ABIDJAN, May 1 – The International Monetary Fund said on Thursday it has reached a staff-level agreement with Ivory Coast after assessing progress under its reform programs, citing strong economic performance despite mounting global pressures.
The team, led by Geneviève Verdier, concluded discussions with Ivorian authorities following a review of the country’s Extended Fund Facility and Extended Credit Facility arrangements, alongside its Resilience and Sustainability Facility program.
The IMF said fiscal consolidation efforts have been effective, with the budget deficit narrowing to 3% of gross domestic product in 2025, in line with regional targets set by the West African Economic and Monetary Union. The improvement was driven by stronger revenue collection and tighter spending controls.
Authorities have also advanced structural reforms, including consolidating the Treasury Single Account to improve public cash management and strengthening governance frameworks to reduce financial crime risks.

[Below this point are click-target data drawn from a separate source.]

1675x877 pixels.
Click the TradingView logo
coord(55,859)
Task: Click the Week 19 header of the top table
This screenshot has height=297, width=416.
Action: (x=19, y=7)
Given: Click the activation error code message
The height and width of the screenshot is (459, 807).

Climate-related reforms under the sustainability program are progressing, with measures targeting emissions reduction and the development of a carbon taxation strategy.

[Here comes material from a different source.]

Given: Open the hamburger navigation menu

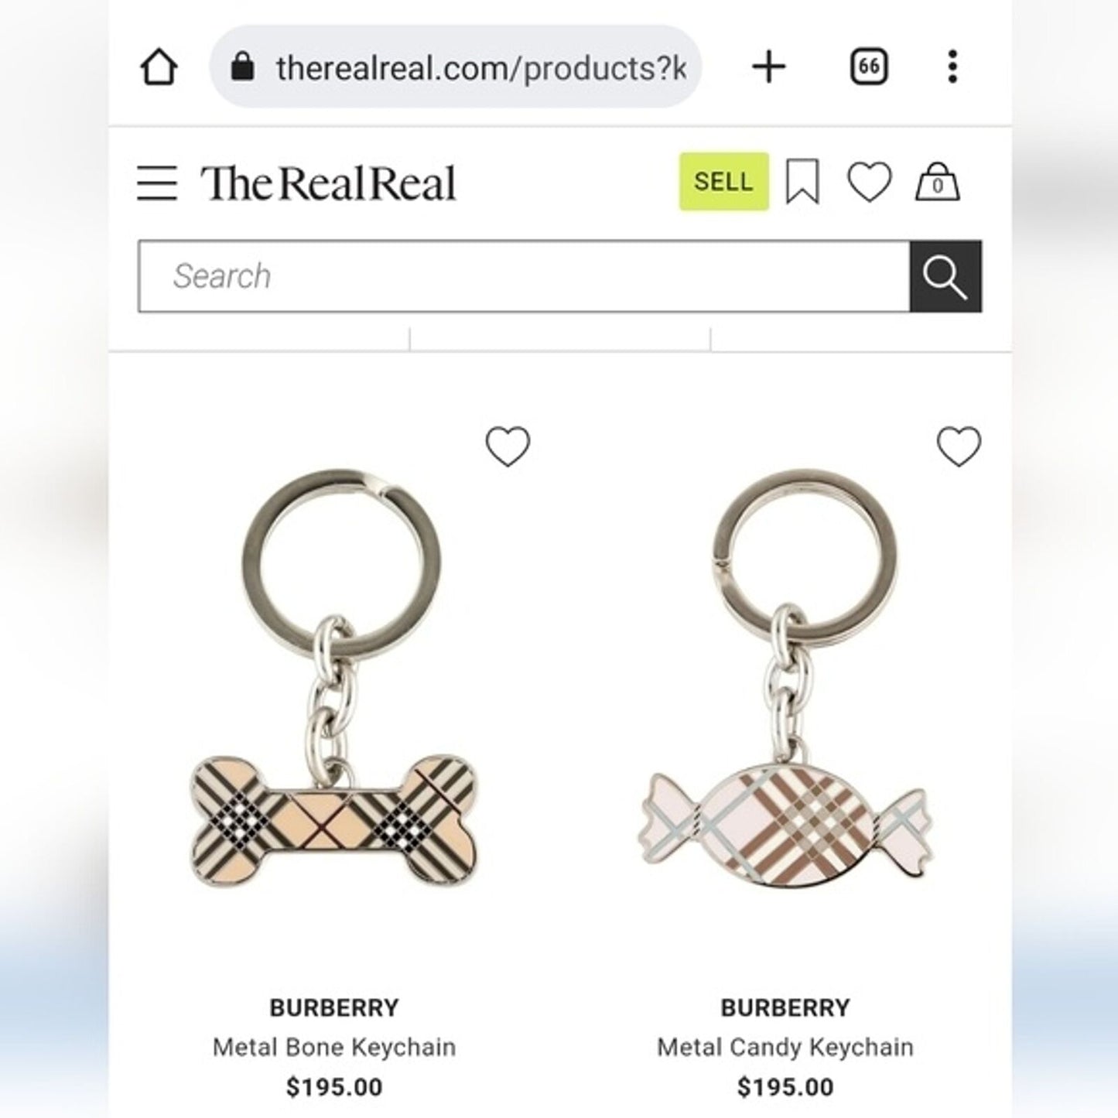Looking at the screenshot, I should (157, 183).
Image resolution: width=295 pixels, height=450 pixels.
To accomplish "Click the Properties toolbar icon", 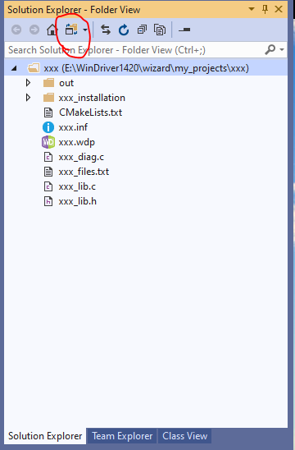I will click(x=184, y=30).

The IMF said Ivory Coast’s economy remains resilient despite external shocks linked to geopolitical tensions, particularly the conflict in the Middle East, which has driven up global commodity prices and tightened financial conditions.

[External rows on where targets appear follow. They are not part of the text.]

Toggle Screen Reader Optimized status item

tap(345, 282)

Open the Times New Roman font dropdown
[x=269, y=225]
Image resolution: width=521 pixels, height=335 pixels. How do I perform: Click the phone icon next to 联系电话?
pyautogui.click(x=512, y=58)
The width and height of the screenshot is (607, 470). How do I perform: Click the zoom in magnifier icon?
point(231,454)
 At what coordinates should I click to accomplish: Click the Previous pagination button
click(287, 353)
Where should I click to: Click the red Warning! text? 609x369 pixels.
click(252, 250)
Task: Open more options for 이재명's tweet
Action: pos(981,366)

Economic growth is projected to ease slightly to 6% in 2026 from 6.5% in 2025 as weaker global demand and investment weigh on activity. Inflation is expected to rise to 3.3% from 0.1%, reflecting higher oil and fertilizer prices as well as supply chain disruptions.
The current account deficit is forecast to widen to 2.2% of GDP in 2026 from 0.7% the previous year, largely due to deteriorating trade conditions. However, strong exports of crude oil and gold, along with improved access to international capital markets, have helped bolster foreign exchange reserves to the equivalent of about eight months of imports as of March.
The IMF warned that the fiscal deficit could exceed the 3% threshold if global conditions worsen, urging authorities to strengthen revenue mobilization while implementing targeted support measures to shield vulnerable populations.
Over the medium term, Ivory Coast aims to increase tax revenue to 18% of GDP through reforms that expand the tax base and improve compliance, helping finance infrastructure and social spending under its national development strategy.
Despite ongoing risks, including geopolitical tensions and climate vulnerabilities, the IMF said the country’s medium-term outlook remains favorable, with growth expected to average 6.7% and inflation stabilizing below regional targets. It added that Ivory Coast remains at a moderate risk of debt distress.
The IMF delegation held talks with senior officials including Vice President Tiémoko Meyliet Koné, Prime Minister Robert Beugré Mambé, and Finance Minister Adama Coulibaly, alongside central bank officials, private sector representatives and development partners.